Dr. Agnete Kirkeby
Postdoc at Lund University, Lund, Sweden
Efficient production of hESC-derived dopaminergic progenitors under GMP conditions for treatment of Parkinson’s Disease
Parkinson’s Disease (PD) is a progressive and debilitating neurodegenerative disease to which we currently have no cure or disease-modifying treatment. The disease involves loss of dopaminergic (DA) neurons in the Substantia Nigra of the midbrain, and cell replacement therapy to replenish the lost neurons is regarded as a promising strategy to treat the disease. Significant progress has been made in recent years in developing protocols for production of transplantable DA progenitor cells from pluripotent cell sources. We and others have shown that upon transplantation to the brain, such progenitor cells can develop into mature DA neurons and reverse motor symptoms in animals models of PD. The big hurdle now remains to transfer these protocols to GMP standards, including also replacing coating material to GMP-compliant products in order to bring the stem cells the last step towards the clinic.
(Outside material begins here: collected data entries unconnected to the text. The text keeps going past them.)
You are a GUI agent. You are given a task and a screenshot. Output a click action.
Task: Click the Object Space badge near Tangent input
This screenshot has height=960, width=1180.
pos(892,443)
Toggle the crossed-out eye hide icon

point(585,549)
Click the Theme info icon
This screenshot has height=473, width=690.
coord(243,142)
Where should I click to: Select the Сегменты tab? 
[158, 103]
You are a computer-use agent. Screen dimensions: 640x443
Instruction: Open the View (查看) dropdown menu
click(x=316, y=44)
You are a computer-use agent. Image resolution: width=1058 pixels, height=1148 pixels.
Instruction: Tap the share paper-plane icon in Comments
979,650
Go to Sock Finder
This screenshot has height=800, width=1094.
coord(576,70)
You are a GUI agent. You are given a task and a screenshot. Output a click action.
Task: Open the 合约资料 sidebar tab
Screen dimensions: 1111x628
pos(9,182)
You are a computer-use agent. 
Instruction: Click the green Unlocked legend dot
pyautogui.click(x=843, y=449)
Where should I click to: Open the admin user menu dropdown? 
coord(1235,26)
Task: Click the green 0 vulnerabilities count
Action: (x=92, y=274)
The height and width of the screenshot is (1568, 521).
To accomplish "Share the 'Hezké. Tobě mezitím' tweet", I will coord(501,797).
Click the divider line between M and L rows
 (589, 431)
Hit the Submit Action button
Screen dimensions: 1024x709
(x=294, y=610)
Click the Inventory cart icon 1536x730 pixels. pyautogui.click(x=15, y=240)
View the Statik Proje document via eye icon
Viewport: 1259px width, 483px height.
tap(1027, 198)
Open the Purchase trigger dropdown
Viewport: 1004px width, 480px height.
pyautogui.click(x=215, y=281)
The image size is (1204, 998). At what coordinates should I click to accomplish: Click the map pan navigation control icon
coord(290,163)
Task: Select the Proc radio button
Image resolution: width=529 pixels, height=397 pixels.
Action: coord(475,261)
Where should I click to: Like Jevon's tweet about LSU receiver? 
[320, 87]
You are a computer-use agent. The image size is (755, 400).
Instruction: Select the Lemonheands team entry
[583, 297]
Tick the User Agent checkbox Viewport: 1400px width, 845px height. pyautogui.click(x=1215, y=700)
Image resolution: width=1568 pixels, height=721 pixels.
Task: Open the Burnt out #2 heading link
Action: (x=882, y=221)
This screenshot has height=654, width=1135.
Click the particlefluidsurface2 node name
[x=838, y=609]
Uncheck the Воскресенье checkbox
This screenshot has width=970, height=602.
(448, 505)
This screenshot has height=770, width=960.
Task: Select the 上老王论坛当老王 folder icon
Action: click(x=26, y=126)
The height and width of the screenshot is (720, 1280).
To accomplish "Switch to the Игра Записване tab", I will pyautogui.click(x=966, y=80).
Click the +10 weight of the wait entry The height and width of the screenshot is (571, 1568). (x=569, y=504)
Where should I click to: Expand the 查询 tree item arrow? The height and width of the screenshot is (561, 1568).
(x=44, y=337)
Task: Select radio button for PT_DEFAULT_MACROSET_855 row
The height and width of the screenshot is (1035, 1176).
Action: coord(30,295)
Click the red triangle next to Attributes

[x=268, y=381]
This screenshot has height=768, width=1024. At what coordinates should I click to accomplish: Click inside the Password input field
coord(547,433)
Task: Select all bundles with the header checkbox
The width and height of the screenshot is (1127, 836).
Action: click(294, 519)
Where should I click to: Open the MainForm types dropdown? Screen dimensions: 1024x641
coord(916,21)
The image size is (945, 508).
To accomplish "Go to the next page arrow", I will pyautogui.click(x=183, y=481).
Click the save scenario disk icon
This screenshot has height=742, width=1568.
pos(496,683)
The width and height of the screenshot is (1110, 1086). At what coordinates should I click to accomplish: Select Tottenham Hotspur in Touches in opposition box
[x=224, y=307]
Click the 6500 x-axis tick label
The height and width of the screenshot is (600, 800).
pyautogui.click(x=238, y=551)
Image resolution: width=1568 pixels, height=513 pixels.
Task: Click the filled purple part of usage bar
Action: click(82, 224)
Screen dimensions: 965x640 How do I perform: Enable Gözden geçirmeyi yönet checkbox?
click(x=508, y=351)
Here, we developed a protocol for neuralising hESCs directly from day 0 of differentiation with GMP-compliant matrix, media and growth factors. This approach not only enables us to get highly pure populations of DA progenitor cells (>90%), but it also increases our final yield of transplantable cells >40 times when compared to previous embryoid body protocols starting with the same number of cells. This means that we are now able to produce around 2*109 DA progenitor cells starting from just a single 6-well plate of undifferentiated hESCs and this is in a scale suitable for clinical production.